Multi-Node Multi-GPU - How to distribute model training on multi-node with multi-gpu?

bkuriach · June 3, 2021, 7:39pm

I have 3 nodes each with 2 GPUs, how can I distribute my model training? Does torch.dist.distributedparallel (or similar torch library) distribute training across Multi-node Multi-GPU? if not, what is the best alternative?

eqy · June 3, 2021, 7:49pm

Yes, this is the purpose of DistributedDataParallel — PyTorch master documentation

bkuriach · June 3, 2021, 7:56pm

@eqy I also heard about Horovod, it does the same thing? What is the best choice for above scenario? Thank you very much for your response!!

mrshenli · June 6, 2021, 8:28pm

I also heard about Horovod, it does the same thing? What is the best choice for above scenario?
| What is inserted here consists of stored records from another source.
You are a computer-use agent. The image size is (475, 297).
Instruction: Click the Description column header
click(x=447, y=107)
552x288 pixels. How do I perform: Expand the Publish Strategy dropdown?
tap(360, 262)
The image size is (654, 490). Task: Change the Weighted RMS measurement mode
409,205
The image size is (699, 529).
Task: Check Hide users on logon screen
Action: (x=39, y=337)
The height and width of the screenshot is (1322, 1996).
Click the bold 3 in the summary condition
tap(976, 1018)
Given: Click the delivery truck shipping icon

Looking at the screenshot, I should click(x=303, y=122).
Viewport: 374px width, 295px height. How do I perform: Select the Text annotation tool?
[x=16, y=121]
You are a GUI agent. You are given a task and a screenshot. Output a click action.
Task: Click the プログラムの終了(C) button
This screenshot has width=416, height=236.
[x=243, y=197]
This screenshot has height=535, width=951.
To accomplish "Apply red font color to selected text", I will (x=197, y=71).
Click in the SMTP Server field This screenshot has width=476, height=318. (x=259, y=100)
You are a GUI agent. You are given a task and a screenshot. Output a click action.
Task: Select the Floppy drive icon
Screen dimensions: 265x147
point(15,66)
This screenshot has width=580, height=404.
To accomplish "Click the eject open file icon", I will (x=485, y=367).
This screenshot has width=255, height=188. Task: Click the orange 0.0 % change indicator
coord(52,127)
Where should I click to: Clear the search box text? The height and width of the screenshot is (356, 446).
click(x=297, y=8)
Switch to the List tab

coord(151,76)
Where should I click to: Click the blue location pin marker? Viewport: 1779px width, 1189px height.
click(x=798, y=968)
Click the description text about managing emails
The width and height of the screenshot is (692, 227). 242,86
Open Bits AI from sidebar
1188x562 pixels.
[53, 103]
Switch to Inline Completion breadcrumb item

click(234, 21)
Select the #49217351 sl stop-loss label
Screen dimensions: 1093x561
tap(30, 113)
Hey @bkuriach. It depends. If you would like to have framework (PyTorch/TensorFlow), Horovod distributed package might be a better fit. But if you are already using PyTorch, PyTorch DDP might be a better fit. Quoting my own responses from another post:

One difference between PyTorch DDP is Horovod+PyTorch is that, DDP overlaps backward computation with communication. In contrast, according to the following example, Horovod synchronizes models in the optimizer step(), which won’t be able to overlap with backward computations. So, in theory, DDP should be faster.
Horovod with PyTorch — Horovod documentation